First off, the legal action is not a lawsuit, per se, which is what the county code speaks to. What Schwiep filed is an “administrative petition” to seek the review of an agency decision, which doesn’t go to court but rather the state’s Division of Administrative Hearings and before an administrative law judge. Sounds like a lawsuit to Ladra, but the legal nuances may have Schwiep technically in the clear.
No matter, though. Because, secondly, this particular part of the county code does not apply to the CITT, which is not a board created by the county commission but rather a trust created by voters who approved the People’s Transportation Plan in 2002. It’s an independent watchdog group separate from the government and as such is not subject to the same government rules.
Schwiep also argues that, thirdly, the county code section only applies to board members who participate as a party to a lawsuit, not who serve as counsel — like he did in 2013 for the Biscayne Bay Waterkeeper in an action against the county.
“No one at that time suggested that my service as counsel for the plaintiffs triggered section 2-11.38,” Schwiep wrote. “This demonstrates that your current opinion is no more than retribution for my work to end comingling of surtax funds and in opposition to the extension of SR 836.”

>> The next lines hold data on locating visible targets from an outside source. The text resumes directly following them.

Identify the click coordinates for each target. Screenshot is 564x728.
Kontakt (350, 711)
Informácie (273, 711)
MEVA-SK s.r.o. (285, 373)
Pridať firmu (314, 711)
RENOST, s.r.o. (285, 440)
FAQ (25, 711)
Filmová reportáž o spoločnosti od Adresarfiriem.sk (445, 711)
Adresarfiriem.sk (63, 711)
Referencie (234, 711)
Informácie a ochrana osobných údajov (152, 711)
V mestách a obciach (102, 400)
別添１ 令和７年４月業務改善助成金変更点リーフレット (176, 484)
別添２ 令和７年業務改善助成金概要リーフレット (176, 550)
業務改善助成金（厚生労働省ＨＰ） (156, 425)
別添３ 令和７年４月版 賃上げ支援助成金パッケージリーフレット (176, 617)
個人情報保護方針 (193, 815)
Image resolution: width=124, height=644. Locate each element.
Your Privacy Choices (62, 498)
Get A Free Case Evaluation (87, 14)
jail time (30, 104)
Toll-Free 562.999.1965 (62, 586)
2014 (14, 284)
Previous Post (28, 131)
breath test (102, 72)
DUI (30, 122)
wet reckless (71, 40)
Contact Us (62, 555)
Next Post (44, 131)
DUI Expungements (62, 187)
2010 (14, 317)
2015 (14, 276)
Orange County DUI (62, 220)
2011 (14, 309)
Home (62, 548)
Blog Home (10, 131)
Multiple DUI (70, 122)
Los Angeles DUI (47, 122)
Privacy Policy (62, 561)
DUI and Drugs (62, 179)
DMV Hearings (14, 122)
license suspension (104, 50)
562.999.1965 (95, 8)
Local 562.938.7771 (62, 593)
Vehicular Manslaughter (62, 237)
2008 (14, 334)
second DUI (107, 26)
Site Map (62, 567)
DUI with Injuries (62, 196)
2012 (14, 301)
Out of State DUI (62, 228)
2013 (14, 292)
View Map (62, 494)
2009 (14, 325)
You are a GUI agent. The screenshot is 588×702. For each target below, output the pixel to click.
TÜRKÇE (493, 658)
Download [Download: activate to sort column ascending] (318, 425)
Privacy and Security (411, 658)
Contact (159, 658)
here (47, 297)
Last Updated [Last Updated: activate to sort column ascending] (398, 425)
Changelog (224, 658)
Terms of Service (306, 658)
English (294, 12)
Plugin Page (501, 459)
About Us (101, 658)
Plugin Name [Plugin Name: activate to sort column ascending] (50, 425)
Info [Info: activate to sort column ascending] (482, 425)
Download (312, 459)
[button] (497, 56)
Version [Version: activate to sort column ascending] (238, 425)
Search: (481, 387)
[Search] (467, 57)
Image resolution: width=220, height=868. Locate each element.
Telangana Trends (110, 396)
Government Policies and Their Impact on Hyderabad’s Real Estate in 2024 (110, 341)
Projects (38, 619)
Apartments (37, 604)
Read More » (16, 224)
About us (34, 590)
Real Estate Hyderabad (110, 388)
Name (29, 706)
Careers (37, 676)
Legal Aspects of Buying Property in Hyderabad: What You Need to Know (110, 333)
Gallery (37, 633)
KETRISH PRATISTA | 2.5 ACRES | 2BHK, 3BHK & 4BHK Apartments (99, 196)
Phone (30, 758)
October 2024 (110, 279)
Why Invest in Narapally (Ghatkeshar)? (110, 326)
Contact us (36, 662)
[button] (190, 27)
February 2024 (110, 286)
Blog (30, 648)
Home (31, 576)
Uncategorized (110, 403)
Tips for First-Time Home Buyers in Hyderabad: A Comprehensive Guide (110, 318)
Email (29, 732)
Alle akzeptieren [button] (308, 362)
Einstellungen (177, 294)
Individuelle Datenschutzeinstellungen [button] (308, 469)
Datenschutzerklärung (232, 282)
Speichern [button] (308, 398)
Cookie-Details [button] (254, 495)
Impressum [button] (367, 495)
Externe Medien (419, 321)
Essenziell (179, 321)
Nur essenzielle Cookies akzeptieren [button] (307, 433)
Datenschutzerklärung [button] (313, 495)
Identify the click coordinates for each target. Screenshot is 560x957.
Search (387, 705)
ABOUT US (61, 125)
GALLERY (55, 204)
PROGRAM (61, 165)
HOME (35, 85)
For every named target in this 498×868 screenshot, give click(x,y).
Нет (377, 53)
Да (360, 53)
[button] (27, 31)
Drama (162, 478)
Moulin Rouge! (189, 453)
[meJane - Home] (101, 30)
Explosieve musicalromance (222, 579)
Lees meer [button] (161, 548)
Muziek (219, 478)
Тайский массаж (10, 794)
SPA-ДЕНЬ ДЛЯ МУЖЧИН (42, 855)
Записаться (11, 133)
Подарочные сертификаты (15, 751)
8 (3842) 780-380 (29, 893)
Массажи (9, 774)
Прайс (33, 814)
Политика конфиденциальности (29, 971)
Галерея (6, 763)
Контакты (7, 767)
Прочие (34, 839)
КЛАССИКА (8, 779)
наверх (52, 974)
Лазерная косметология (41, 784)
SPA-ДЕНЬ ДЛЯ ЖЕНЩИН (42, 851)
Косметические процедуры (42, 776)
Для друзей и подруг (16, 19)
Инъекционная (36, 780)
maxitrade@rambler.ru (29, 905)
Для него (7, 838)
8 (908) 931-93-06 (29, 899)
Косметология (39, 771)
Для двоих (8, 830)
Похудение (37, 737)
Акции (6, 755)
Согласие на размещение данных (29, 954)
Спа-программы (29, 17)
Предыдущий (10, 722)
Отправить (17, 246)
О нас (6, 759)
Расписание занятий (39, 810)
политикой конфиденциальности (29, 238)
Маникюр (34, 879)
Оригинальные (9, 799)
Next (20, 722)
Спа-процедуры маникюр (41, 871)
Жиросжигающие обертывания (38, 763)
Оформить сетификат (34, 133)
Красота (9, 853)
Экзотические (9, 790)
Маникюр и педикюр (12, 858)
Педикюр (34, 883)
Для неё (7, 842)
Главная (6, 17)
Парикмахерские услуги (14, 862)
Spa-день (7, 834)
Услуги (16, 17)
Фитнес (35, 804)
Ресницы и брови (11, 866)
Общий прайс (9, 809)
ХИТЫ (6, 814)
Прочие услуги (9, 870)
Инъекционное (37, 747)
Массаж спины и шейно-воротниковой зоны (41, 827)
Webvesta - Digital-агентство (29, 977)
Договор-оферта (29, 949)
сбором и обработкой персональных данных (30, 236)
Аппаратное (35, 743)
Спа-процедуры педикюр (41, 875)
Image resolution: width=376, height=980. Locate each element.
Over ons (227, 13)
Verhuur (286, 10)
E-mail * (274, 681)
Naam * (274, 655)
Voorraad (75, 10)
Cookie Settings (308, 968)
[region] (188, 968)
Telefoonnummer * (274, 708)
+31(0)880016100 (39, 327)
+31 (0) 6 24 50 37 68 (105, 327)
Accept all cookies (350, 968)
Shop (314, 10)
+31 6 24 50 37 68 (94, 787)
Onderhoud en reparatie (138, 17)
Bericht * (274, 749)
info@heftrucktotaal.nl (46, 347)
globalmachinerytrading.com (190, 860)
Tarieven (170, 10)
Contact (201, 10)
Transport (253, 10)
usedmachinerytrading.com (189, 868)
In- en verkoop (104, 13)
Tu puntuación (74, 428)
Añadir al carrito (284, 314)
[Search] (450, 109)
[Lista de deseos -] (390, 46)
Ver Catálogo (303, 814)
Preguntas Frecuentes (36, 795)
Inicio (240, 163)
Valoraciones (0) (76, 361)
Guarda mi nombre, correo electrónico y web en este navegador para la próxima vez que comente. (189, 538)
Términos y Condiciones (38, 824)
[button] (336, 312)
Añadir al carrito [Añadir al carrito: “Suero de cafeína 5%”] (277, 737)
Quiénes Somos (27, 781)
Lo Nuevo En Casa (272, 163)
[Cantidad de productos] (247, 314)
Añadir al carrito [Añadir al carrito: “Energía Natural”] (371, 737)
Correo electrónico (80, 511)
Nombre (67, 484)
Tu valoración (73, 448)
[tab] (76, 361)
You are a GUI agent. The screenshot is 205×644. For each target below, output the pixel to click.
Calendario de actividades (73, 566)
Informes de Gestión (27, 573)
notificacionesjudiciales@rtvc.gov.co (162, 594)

In addition, Schwiep went to the Miami-Dade Commission on Ethics and Public Trust and got an opinion from them that he could serve as counsel on the administrative petition because the relief sought by the third parties are not associated with the CITT functions.
Schwiep ends by saying that he will be at the next CITT meeting Thursday afternoon. On the agenda are two $1.1 million contracts for environmental clean-up for the departments of transportation and public works and other departments using the half penny surtax funds.
And the county is requesting surtax funds for this, of course.